Since my return from the freezing cold of Dundee, I have spent many hours sitting in the sun here at the farm, gazing at the Serra and trying to come up with an idea for this series.
First attempt: Hula Hoops, but a hula hoop seems to be that plastic thing that some people shake about their hips, and even to me a song referring to jumping through a hula hoop of fire simply can not refer to the potato-ish product I was thinking of.
Second attempt: Angel Delight, but this led to songs that I’m quite sure had nothing to do with that peculiar powdered desert (one that we were never allowed to have as children despite “everyone else in my class has it for their pudding”) and also included band names, song titles and lyrics that were eye-wateringly crude.
One more go. Result! So here it is, songs that mention Fray Bentos (that was never allowed in our house thankfully, a steak pie in a tin, or was it steak and kidney, that’s just disgusting).
What better way to start than with Ian Anderson (he of Jethro Tull), from the belated follow-up to the Thick As A Brick album:
Smooth clockwork running motors hum while barren Madge prepares hot dinner
Fray Bentos pie: always a winner
Next up is Scott Lavene, this might appeal to more people than my first choice (although the estuary-London accent might be a turn-off). It’s an 8 minute listen but very enjoyable
So on this day, he brought around two bottles of gin,
Four bottles of wine, some Fray Bentos Pies
Six tins of cheap Irish stew, a packet of Ginger Nuts, and a loaf of shit bread
Asbo Slipz have an entire song devoted to the steak-pie-in-a-tin yuckiness;
Other pies, well they're for other guys,
Not bad, but I won't compromise
I need the pies that come within
Blue tins with hard to open lids
Built to survive a nuclear
Bomb and withstand a hundred years
Sat in my kitchen cupboard I've no no fears
With Fray Bentos on my side
Asbo Slipz - Fray Bentos (song for Bav)
The Macc Lads have a song that mentions Fray Bentos. I have not knowingly heard anything by this lot, and after looking at the lyrics I decided to omit the song, I don’t know if it’s tongue-in-cheek satire or just offensive. Anyway, I didn’t like it.

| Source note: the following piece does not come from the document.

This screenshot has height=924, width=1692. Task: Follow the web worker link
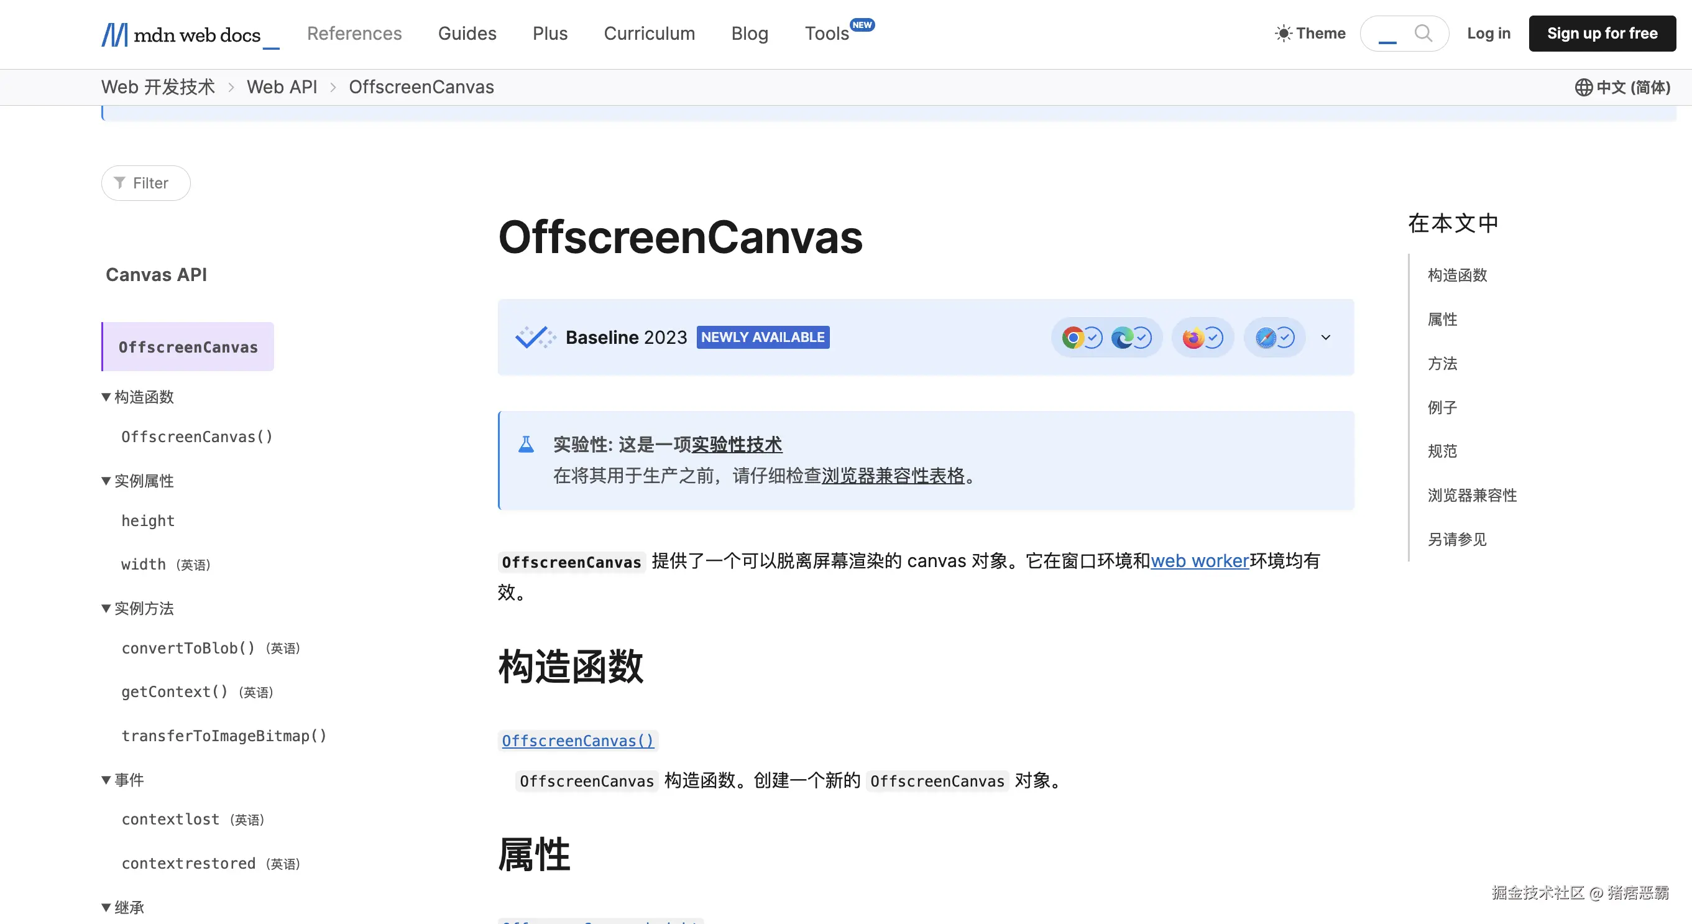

Unlike the next and last one, by Goldie Lookin Chain.
And these lyrics are not for the faint-hearted, but I thought this was hilarious
'Til someone said 'oi wanker, what you doing?'
Threw me out, I raised an objection
With corned beef still stuck to my erection
So what, fuck 'em, I don't give a toss
I'm going home with a Fray Bentos
Thanks to Rol for putting this piece up.
Thanks again to George for saving me some time this week... although that didn't stop me from having a look to see if I could find anything he'd missed. Here are The Wheezing Dogs from late 70s Canada. Their lead singer was called... Fray Bentos.

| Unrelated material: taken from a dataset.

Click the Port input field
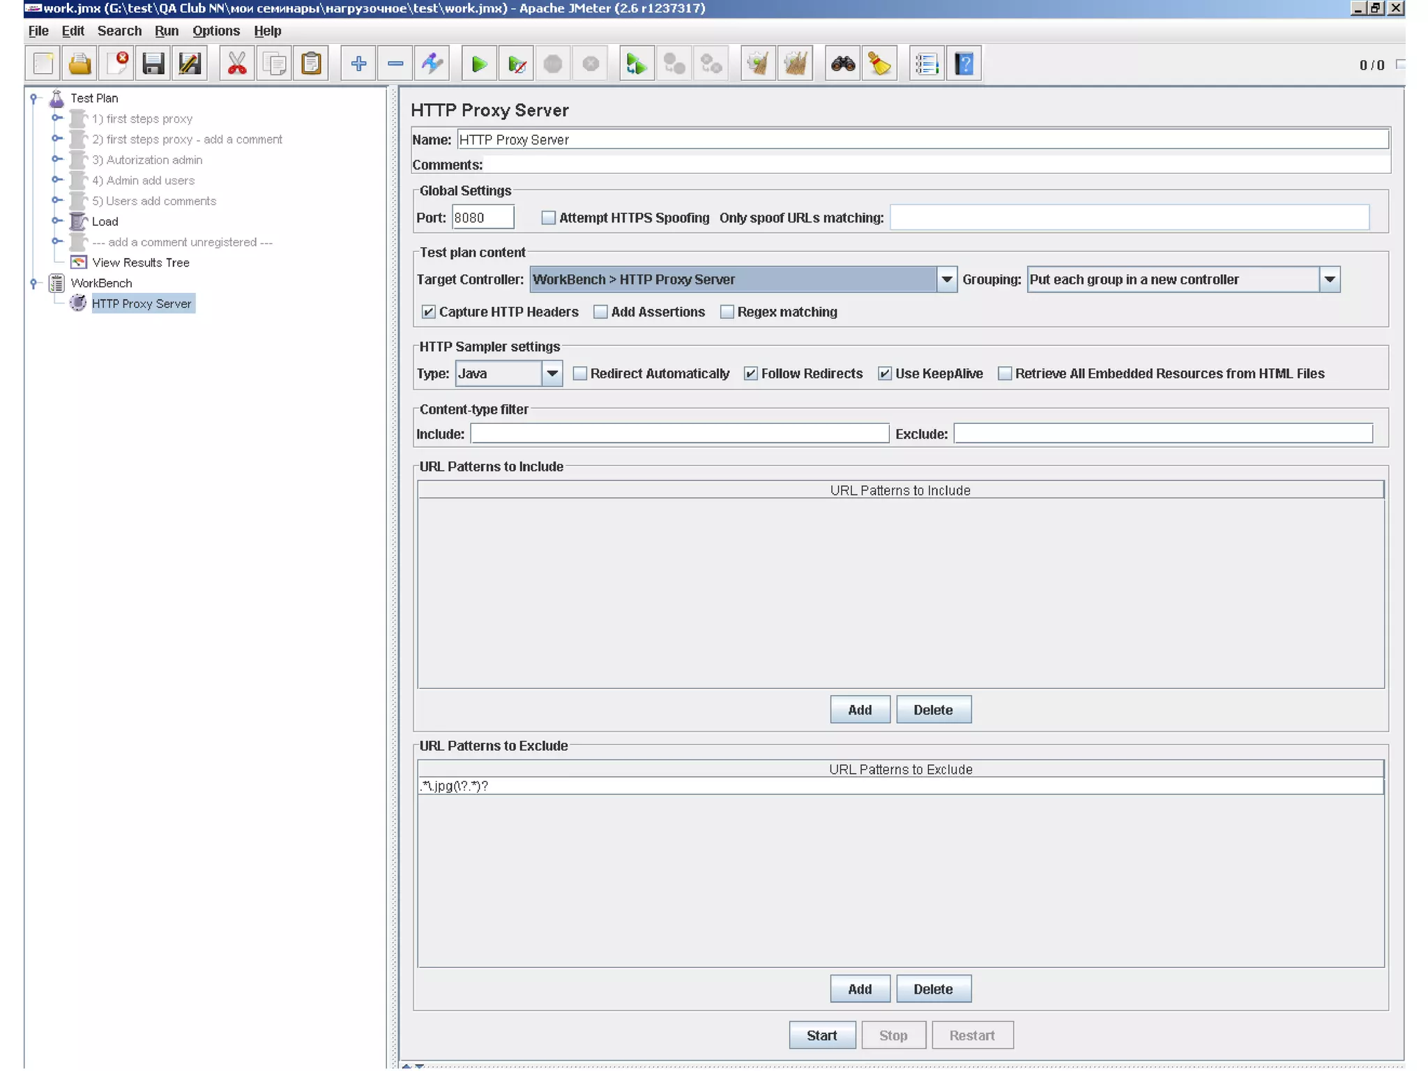 click(483, 218)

The Wheezing Dogs - I Don't Like You
And here's some German Trip Hop...
The Bad Examples - Das Stück, Das Sie Fray Bentos Nannten
(It translates as The Piece They Called Fray Bentos.)

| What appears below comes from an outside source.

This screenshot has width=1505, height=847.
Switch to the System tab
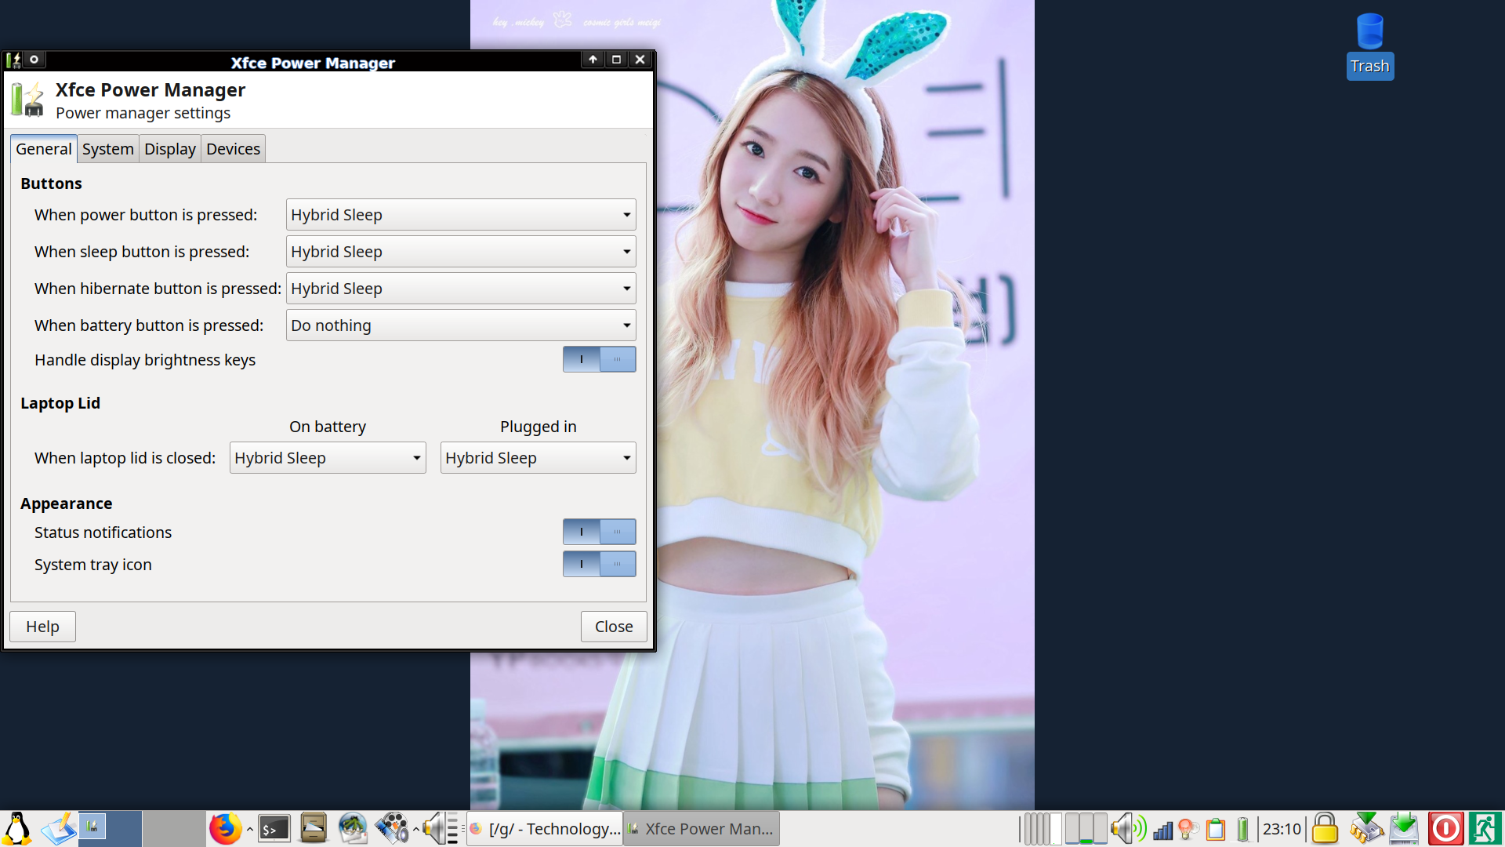tap(107, 149)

Fortunately, that was all that I could find.
A steak pie post from a vegan who was denied the joys of Angel Delight!
ReplyDeleteHow do you follow that?
George already has plans for a sequel.
DeleteRol, check your email later today!
DeleteAlways thought Fray Bentos was the name of the South American guy who started the company, but no, a port on the River Plate it seems. Those pies now made at the Baxters of Speyside factory not far from me (not that I've ever had one, although we do partake of their corned beef sometimes).
ReplyDeleteGood work George and a Friday off for Rol - looking forward to the sequel.